Io ti salverò, in definitiva, è un’opera importantissima. Sia come parte della filmografia del maestro inglese, sia come analisi del tempo in cui venne realizzato. Era il periodo in cui il sogno acquisiva sempre maggior importanza all’interno della comunità scientifica, liberandosi da quello spazio di insondabile vacuità in cui era stato relegato. E Hitchcock ci dice questo, utilizzando il genere.
Il Sogno nel Cinema e l’evasione dalla realtà
Dall’approccio thriller e psicoanalitico del maestro della suspence, si passa al sogno come pura evasione. E chi meglio di Fellini e del suo 8½ può rappresentare questa variazione del tema? Il sogno è il desiderio creativo di un uomo in crisi, il rifugio irrazionale di una persona soffocata in un mondo così tristemente logico, la speranza di un futuro limpido da parte di una mente confusa.
Fellini ha sempre giocato con questo archetipo, piegandolo al servizio della sua poetica visionaria, ma è in 8½ che il regista dell’assurdo trova la quadra del cerchio. Con i sogni noi riempiamo le nostre vite, doniamo linfa alla nostra immaginazione, nutriamo la nostra anima. Fellini ha capito tutto questo, e lo ha fatto prima di tutti. Il sogno è come se fosse un “luogo altro”, completamente avulso dalla realtà, ma probabilmente molto più vera e sincera di quest’ultima.
A riprendere, in parte, il pensiero felliniano del sogno come evasione sarà Terry Gilliam in Brazil. In un mondo orwelliano fatto di scartoffie e abnegazione del sentimento, il protagonista (interpretato da Jonathan Price), continua a fare sempre lo stesso sogno: lui, vestito da guerriero alato salva una bellissima donna da demoni stravaganti. Questo sogno si ripete più volte durante il film, come una sorta di leitmotiv visivo e concettuale, che torna a salvare il protagonista dalla ridondante oppressione che lo soffoca sempre di più.
Man mano che si procede nel film, si scoprirà che la donna del sogno esiste davvero ed è realmente in pericolo. Il personaggio interpretato da Jonathan Price la salverà, realizzando che il suo sogno era una sorta di profezia, di anticipazione di una felicità futura. Infatti con questa ragazza, il timido protagonista trova l’amore, quel sentimento puro che è stato bandito dalla realtà.

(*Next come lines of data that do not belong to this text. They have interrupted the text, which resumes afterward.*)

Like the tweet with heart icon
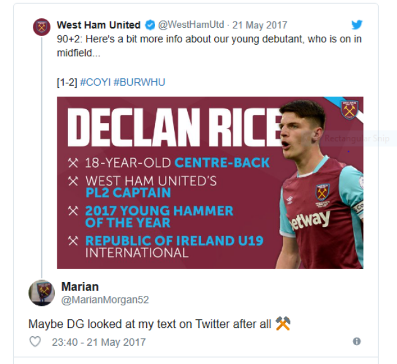The height and width of the screenshot is (364, 397). point(35,341)
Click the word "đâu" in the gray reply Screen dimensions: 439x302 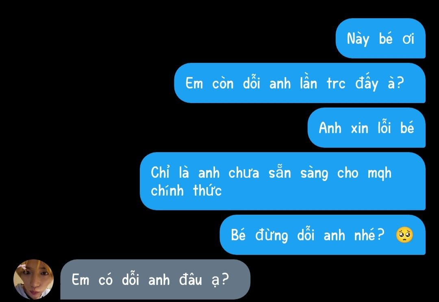click(190, 279)
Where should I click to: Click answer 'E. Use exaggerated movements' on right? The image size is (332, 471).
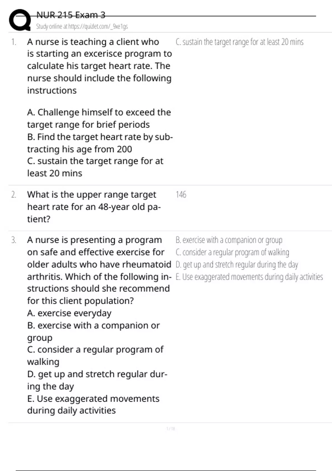click(249, 277)
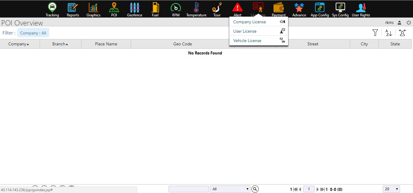The height and width of the screenshot is (193, 413).
Task: Open the rows-per-page dropdown showing 20
Action: (391, 189)
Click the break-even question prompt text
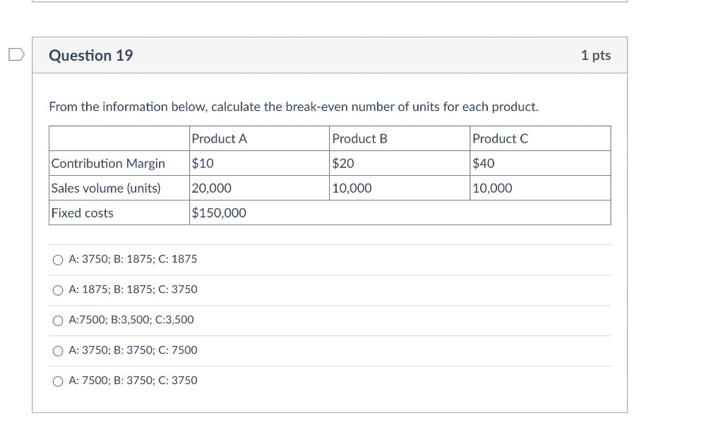Image resolution: width=723 pixels, height=425 pixels. coord(293,107)
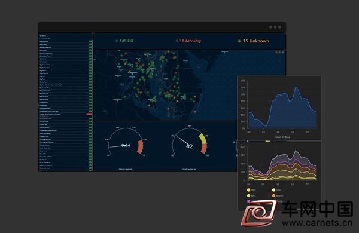
Task: Click the green status badge of first site
Action: click(90, 41)
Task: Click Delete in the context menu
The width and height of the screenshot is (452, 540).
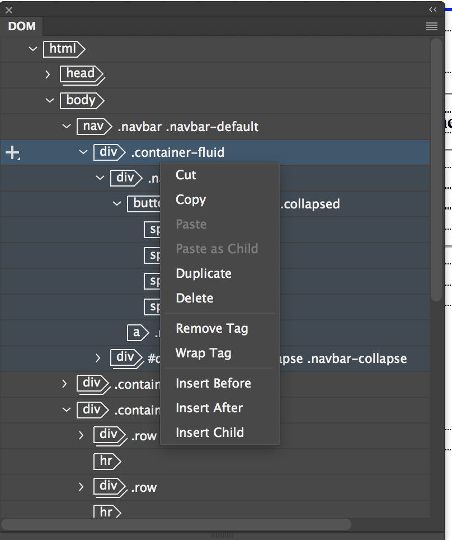Action: point(195,298)
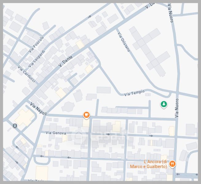Select the Via Napoli street label

[39, 109]

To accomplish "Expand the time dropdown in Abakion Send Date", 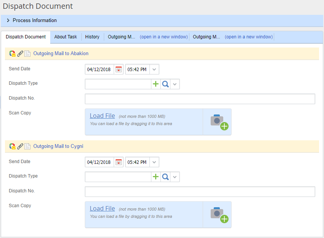I will [x=154, y=69].
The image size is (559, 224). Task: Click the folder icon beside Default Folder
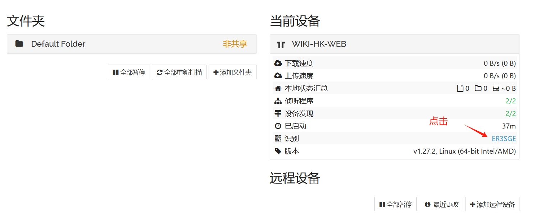pos(20,44)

Il finale di Brazil è esemplare in questo senso. Il protagonista si rifugia proprio nelle lande incontaminate dei suoi sogni, quasi consapevole del suo allontanamento definitivo dalla realtà, ma a lui questo non interessa; perché nel mondo allucinato di Brazil è nei sogni che si trova la felicità.
Il sogno e la riscoperta del vissuto
A questo approccio, si contrappone in modo netto quello utilizzato da Akira Kurosawa nel suo Sogni. Il maestro orientale realizzò questo film nel 1990, e lo girò in età senile, in quella fase della vita in cui si osserva tutto il vissuto e si cerca di dargli un senso. È questo il cuore del film di Kurosawa. Un’opera a episodi, fortemente autobiografica, che ripercorre man mano tutte le vicende della vita, utilizzando il sogno come principale fonte di narrazione.
Gli otto strati che compongono l’opera di Kurosawa hanno forti richiami a elementi appartenenti alla tradizione popolare nipponica. Troviamo fate, demoni, forze magiche, riferimenti alla storia (la bomba atomica), addirittura un frammento che ha per protagonista Van Gogh (interpretato per altro da Scorsese). Tutti i protagonisti degli 8 episodi hanno come protagonista un alter ego di Kurosawa, che è come se fosse coinvolto in un delicato processo di auto-analisi, nell’esplorazione della propria coscienza.
Se quindi per Fellini e Gilliam il sogno era una salvezza che esulava dalla realtà, per Kurosawa il sogno è lo strumento per analizzarla. Nonostante la forte componente onirica, Kurosawa riesce a rendere sottilissimo il confine che separa la realtà dal sogno, perché entrambi sono interdipendenti. Il sogno può essere visto come chiaro riflesso della realtà, ma anche viceversa.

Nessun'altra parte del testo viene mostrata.